For example Feature Request: Flux language - Visual Query Builder · grafana/grafana · Discussion #43848 · GitHub had 69 thumbs up and 39 upvotes, after being converted into Feature Request: InfluxDB, Flux language - Visual Query Builder · Issue #73432 · grafana/grafana · GitHub there are only 6 thumbs up at the moment.

Not a big deal, just pointing it out. Don’t know if those numbers carry any real significance anyway, hopefully they do serve as some form of indicator for how popular certain feature requests are, eventually impacting prioritization.

Hey @hterik, thanks for bringing this up. This is one of the downsides of the migration. Nevertheless, the discussion will be linked to the issue so we can always look back at the engagement in the discussion to assess its popularity. To make sure we look into them, we’re manually moving all discussions with high engagement directly to the teams so they don’t get lost.

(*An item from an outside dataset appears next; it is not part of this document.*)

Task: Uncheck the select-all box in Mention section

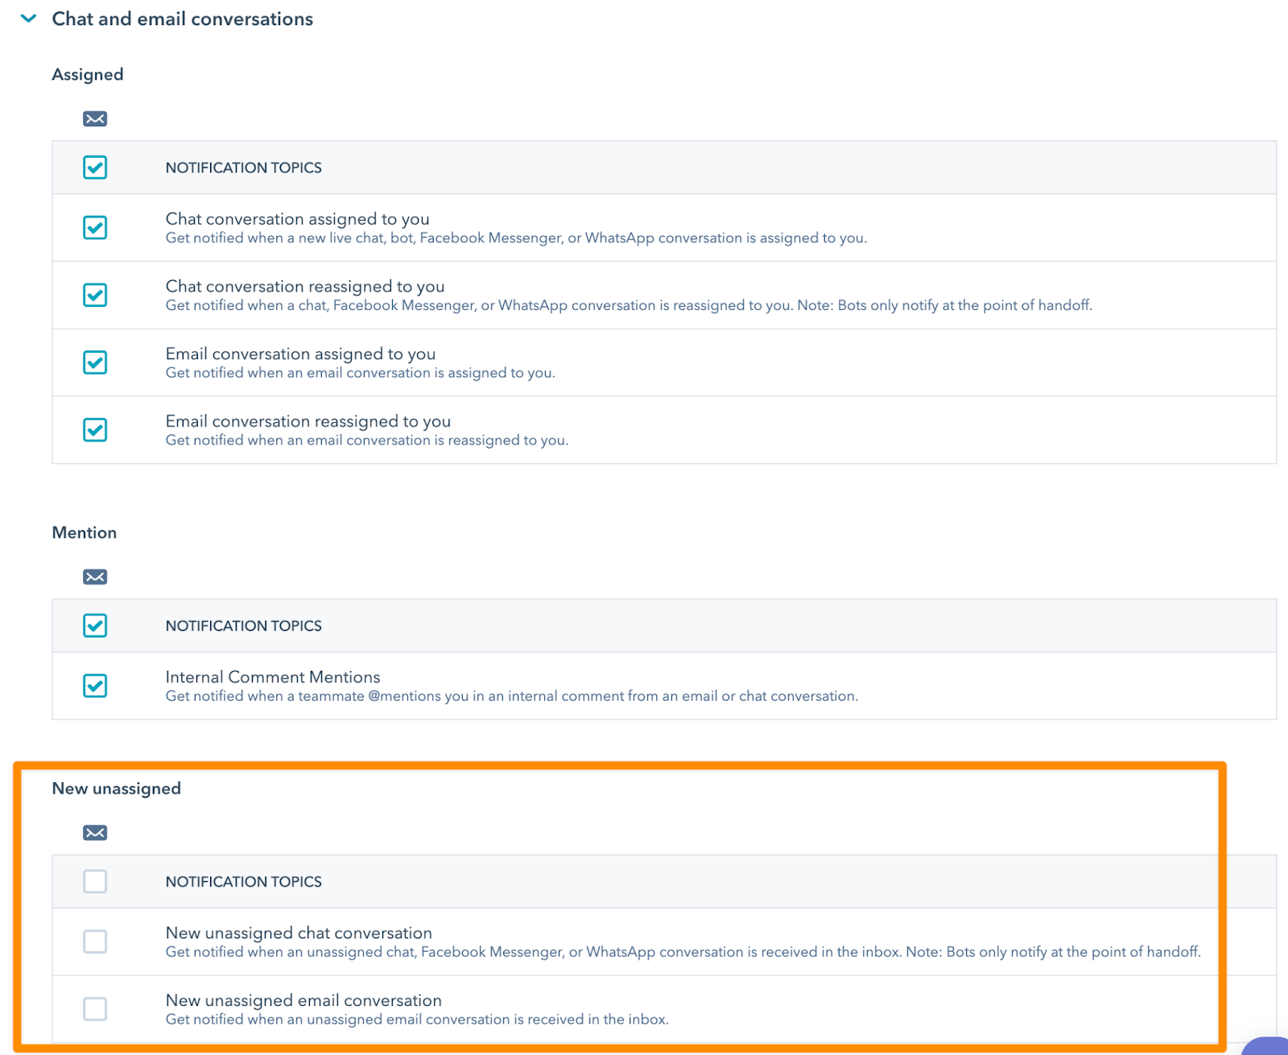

We’ll be curating the existing feature requests that are already in github discussions. The requests that already have enough upvotes will be moved back into github issues and you can follow them there.

And the ones that didn’t get enough upvotes? Recently created discussions might be very valid but have not had enough time to get a meaningful number of votes yet.

What is the threshold for “enough”?

Also, could you share what went wrong with using Discussions for feature requests and why it was moved there in the first place? A lessons learned here would be invaluable for other open source projects as well, if you can spare the time.

@giovannitirloni we found that there were some limitations to discussions and that they didn’t get the attention we hoped they would because they were outside of the dev team’s projects.

Limitations:

  • Can’t link duplicate discussions
  • Poor integration with projects
  • Can’t convert a discussion into an issue. So if you use the “Create issue from discussion” button, only the initial discussion comment is copied over. Then the old discussion has to be manually closed.

And the ones that didn’t get enough upvotes? Recently created discussions might be very valid but have not had enough time to get a meaningful number of votes yet.

We’re planning to move recent (post April 2023) discussions into issues manually to allow them to collect more feedback and upvotes.

What is the threshold for “enough”?

We were intentionally ambiguous when defining the threshold. Our community squad will regularly review feature requests. We’re still fine-tuning the process to determine what “enough” interest in a feature looks like. The use case, benefit to our community, level of interest, and technical changes are all considerations.